### DATA TO PROCESS

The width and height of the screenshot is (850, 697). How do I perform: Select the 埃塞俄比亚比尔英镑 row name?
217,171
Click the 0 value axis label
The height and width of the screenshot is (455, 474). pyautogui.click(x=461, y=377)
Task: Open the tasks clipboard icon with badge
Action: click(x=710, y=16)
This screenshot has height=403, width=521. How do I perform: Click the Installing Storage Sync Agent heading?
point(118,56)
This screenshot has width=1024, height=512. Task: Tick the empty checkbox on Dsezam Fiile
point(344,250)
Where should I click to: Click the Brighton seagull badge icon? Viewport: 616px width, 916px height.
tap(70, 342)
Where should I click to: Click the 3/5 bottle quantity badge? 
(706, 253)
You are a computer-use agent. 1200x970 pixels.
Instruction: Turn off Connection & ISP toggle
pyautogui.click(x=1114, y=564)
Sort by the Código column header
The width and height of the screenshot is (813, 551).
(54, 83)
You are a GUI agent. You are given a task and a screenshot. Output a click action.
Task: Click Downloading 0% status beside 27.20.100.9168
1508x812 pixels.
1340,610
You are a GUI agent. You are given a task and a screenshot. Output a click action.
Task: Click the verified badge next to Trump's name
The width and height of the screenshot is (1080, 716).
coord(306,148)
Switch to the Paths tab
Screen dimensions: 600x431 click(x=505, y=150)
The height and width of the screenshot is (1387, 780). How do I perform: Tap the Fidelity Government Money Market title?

### EXERCISE OBJECTIVE
Every entry is to be restated word for word.

### EXPECTED ANSWER
The width and height of the screenshot is (850, 697). How do I perform: Select the 埃塞俄比亚比尔英镑 row name?
217,171
Click the 0 value axis label
The height and width of the screenshot is (455, 474). pyautogui.click(x=461, y=377)
Task: Open the tasks clipboard icon with badge
Action: click(x=710, y=16)
This screenshot has height=403, width=521. How do I perform: Click the Installing Storage Sync Agent heading?
point(118,56)
This screenshot has width=1024, height=512. Task: Tick the empty checkbox on Dsezam Fiile
point(344,250)
Where should I click to: Click the Brighton seagull badge icon? Viewport: 616px width, 916px height.
tap(70, 342)
Where should I click to: Click the 3/5 bottle quantity badge? 
(706, 253)
You are a computer-use agent. 1200x970 pixels.
Instruction: Turn off Connection & ISP toggle
pyautogui.click(x=1114, y=564)
Sort by the Código column header
The width and height of the screenshot is (813, 551).
(54, 83)
You are a GUI agent. You are given a task and a screenshot. Output a click action.
Task: Click Downloading 0% status beside 27.20.100.9168
1508x812 pixels.
1340,610
You are a GUI agent. You are given a task and a screenshot. Output a click action.
Task: Click the verified badge next to Trump's name
The width and height of the screenshot is (1080, 716).
coord(306,148)
Switch to the Paths tab
Screen dimensions: 600x431 click(x=505, y=150)
The height and width of the screenshot is (1387, 780). How do I perform: Tap the Fidelity Government Money Market title?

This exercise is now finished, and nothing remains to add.